## Exercise input
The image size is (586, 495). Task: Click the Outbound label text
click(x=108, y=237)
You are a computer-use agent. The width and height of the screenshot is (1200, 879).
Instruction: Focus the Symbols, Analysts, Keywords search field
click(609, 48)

## Exercise requirements
In the answer, include exactly the lines from the line containing "Instruction: Focus the" through the end of the data, and nothing else.

## Task solution
Instruction: Focus the Symbols, Analysts, Keywords search field
click(609, 48)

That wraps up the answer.